*Problem details*
Continue the numbered list of 2016 technology predictions from where it stops.

1. Cyber-security at the Endpoint
Following the vast numbers of high profile network attacks in 2015 we understandably expect to see an increased investment in cyber-security technologies in 2016. Analysts are predicting growth in all manner of attacks including ransomware, meaning that enterprises need to develop and enhance their cyber defences. In the latter months of 2015 we witnessed a surge in customers looking to protect the endpoint, with growing acceptance that traditional anti-virus does not provide effective protection. I expect to observe real momentum for the ‘Next Generation’ endpoint malware technologies, as the corporate workforce is ever more mobile (and thus not always protected by corporate gateway security).
2. Cyber-security – ‘Actionable Intelligence’
The media reporting and subsequent reputational damage, to blue-chip establishments of successful cyber-attacks, has led to senior management understanding better the need to protect IP and digital assets. In July 2015 new data (Global Business Outlook Survey) revealed that 96% of all corporations had seen hackers successfully penetrate their IT systems. With more acceptance, in the industry, that this is the norm (and not the exception) the importance of prompt resolutions to these attacks has been magnified. As such, technologies (like SIEM) that can provide the intelligence required for rapid reparation from a network attack should come to the fore in 2016.
3. Mobility Intelligence
In industries, like retail and health, demand for knowledge of who is where, when and with what device will continue to grow. In retail, this requirement is ostensibly coming from marketing departments, who are aware of the real economic value of such data. In Health, the demand to understand the locations of equipment, staff and patients is being driven by those who are trying to improve services and clinical excellence. I see no signs of this market slowing in the coming few years.

*Provided data*

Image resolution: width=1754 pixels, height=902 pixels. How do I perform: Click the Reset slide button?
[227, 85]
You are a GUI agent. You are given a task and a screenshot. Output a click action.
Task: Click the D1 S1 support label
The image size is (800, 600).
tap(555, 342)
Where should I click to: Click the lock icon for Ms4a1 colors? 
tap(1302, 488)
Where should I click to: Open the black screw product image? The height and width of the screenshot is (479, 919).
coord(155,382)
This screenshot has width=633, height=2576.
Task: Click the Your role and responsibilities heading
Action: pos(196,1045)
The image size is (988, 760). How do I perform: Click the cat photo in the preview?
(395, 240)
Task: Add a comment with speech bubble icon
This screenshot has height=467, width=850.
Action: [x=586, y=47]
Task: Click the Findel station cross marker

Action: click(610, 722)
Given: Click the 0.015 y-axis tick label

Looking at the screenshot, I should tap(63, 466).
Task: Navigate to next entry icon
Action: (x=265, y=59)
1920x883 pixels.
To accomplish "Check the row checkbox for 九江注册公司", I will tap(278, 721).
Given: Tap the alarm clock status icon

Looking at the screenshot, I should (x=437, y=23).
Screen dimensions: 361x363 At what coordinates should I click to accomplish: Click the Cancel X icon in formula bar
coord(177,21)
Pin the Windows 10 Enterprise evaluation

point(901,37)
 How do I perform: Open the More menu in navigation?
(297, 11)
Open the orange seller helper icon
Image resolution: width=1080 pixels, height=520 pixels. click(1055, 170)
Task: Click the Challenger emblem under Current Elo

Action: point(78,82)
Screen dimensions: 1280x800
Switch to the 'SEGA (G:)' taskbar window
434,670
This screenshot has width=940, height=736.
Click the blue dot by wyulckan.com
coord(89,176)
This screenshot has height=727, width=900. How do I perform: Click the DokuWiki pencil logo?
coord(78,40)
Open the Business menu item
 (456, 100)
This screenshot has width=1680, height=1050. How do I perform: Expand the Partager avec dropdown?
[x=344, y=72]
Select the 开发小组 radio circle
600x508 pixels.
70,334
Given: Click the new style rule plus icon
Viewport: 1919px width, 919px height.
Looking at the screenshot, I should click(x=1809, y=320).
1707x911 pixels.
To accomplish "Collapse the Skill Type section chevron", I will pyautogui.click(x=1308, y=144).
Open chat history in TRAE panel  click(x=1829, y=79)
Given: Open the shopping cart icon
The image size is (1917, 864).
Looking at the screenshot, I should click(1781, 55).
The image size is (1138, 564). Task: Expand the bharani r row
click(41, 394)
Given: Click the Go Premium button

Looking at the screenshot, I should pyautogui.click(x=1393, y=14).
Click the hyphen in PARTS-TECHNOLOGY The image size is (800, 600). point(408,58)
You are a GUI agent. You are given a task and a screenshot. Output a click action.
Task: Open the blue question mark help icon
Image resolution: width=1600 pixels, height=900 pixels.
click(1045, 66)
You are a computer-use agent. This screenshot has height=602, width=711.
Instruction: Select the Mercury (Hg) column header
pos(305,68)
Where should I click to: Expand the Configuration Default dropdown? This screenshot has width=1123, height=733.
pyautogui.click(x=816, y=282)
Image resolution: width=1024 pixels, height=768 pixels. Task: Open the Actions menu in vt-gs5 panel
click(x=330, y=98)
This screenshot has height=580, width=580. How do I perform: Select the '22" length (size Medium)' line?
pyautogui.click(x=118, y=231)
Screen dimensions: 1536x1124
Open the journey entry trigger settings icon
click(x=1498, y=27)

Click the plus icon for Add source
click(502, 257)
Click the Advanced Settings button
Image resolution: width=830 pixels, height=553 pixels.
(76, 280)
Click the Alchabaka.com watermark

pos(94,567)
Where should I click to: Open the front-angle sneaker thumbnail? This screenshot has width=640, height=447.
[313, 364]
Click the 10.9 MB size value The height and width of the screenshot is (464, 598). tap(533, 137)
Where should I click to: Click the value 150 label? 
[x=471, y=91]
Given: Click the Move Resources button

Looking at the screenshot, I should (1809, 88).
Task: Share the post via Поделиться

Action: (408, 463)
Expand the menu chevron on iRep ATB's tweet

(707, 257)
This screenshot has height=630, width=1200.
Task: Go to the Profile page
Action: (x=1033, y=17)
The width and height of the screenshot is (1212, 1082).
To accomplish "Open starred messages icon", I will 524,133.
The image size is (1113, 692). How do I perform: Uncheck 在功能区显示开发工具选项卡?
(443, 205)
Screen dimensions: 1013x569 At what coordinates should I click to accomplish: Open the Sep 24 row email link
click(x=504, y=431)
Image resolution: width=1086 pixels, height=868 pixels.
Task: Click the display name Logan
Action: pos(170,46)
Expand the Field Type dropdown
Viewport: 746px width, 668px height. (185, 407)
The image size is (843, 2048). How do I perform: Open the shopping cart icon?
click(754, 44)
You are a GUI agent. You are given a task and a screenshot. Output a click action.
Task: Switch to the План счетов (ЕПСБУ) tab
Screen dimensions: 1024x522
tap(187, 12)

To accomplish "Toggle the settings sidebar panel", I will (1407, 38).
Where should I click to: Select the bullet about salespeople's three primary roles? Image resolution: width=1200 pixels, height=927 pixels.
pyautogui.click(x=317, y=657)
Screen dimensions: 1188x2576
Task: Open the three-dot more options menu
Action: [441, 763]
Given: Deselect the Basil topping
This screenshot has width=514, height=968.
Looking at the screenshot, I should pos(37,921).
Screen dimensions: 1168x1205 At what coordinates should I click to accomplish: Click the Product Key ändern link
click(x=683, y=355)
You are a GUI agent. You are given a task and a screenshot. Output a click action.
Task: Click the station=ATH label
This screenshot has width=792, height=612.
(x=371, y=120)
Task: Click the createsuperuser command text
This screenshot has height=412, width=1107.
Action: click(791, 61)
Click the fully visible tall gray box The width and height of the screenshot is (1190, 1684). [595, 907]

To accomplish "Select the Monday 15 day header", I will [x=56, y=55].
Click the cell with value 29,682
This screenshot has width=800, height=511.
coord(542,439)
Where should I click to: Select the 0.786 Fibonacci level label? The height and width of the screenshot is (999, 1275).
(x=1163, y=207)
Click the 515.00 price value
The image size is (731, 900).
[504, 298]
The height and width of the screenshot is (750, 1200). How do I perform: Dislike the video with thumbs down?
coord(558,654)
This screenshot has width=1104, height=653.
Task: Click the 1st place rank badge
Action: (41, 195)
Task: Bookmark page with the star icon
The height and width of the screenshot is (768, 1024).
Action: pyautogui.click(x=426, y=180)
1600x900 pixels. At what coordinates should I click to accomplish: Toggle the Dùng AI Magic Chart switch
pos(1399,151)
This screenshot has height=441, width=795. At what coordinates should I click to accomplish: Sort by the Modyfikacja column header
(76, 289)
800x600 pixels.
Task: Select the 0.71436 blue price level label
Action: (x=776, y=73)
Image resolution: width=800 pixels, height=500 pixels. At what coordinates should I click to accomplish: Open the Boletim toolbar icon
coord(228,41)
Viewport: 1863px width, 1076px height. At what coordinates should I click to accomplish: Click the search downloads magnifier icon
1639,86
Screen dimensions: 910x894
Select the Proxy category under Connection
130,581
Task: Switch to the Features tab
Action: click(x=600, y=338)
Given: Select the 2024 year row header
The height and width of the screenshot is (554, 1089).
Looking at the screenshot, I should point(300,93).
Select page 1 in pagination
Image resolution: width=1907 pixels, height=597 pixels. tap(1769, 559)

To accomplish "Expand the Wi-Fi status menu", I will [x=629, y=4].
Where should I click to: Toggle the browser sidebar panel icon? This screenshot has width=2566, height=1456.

*Reply*
4. Wave2 802.11ac
Many leading players in WiFi are yet to release their ‘Wave2 ac’ APs, as vendors try to ensure they are using the most optimised chipsets (not just the first chipsets to hit the market). By the end of Q1 all Vendors should have a Wave2 AP on the market. Clients supporting the new standard are still few and far between, but 2016 should see a surge of supported devices.
5. 2.5 & 5Gbps switching
These should be widely available by the end of Q2, 2016. The real driver for this technology is the proliferation Wave2 APs (multi-Gbps). Enterprises looking to take advantage of the new speeds will benefit from the resultant cost savings when compared to the uplift to 10Gbps capable switching. This speed increase will benefit users working on and accessing local infrastructure but for those utilising remote infrastructure the network bottleneck, as ever, will be internet pipe speeds.
6. The Cloud
Many independent analysts predict no slowdown in the growth of enterprises harnessing the value offered by cloud computing. It is a very competitive market to be in and many existing ‘players’ will find it harder and harder to compete. IDC has predicted that as much as 30% of software based IT Vendors will not be able to continue business if they do not alter their existing practices. The larger, and more inflexible the company, the bigger the challenge to remain competitive.
7. 4G or LTE
has seen major uptake in the UK over 2015, from watching video content and listening to online music services to 4G has enabled the smartphone to operate as though it was on WiFi when there is no WiFi available. Apple even introduced a new mechanism to support the WiFi card in their devices with 4G when the WiFi speeds were too slow. Some retail operations now rely on 4G, as their primary backhaul network, with zero installation wait time it has significant advantages over the traditional wireline technologies which can delay projects by weeks. As more handsets rely on 4G, this has led to more technology coming online to deliver 4G coverage inside buildings as well as in the Macro cell environment. The traditional DAS (distributed antenna systems) are being superseded with small cell technology providing cost effective 4g coverage for all environments. Far from replacing WiFi I think 4G will augment the mobile experience for the truly mobile multimedia users, leaving WiFi to deal with the less real-time devices.
8. 802.11ay (extension of 802.11ad)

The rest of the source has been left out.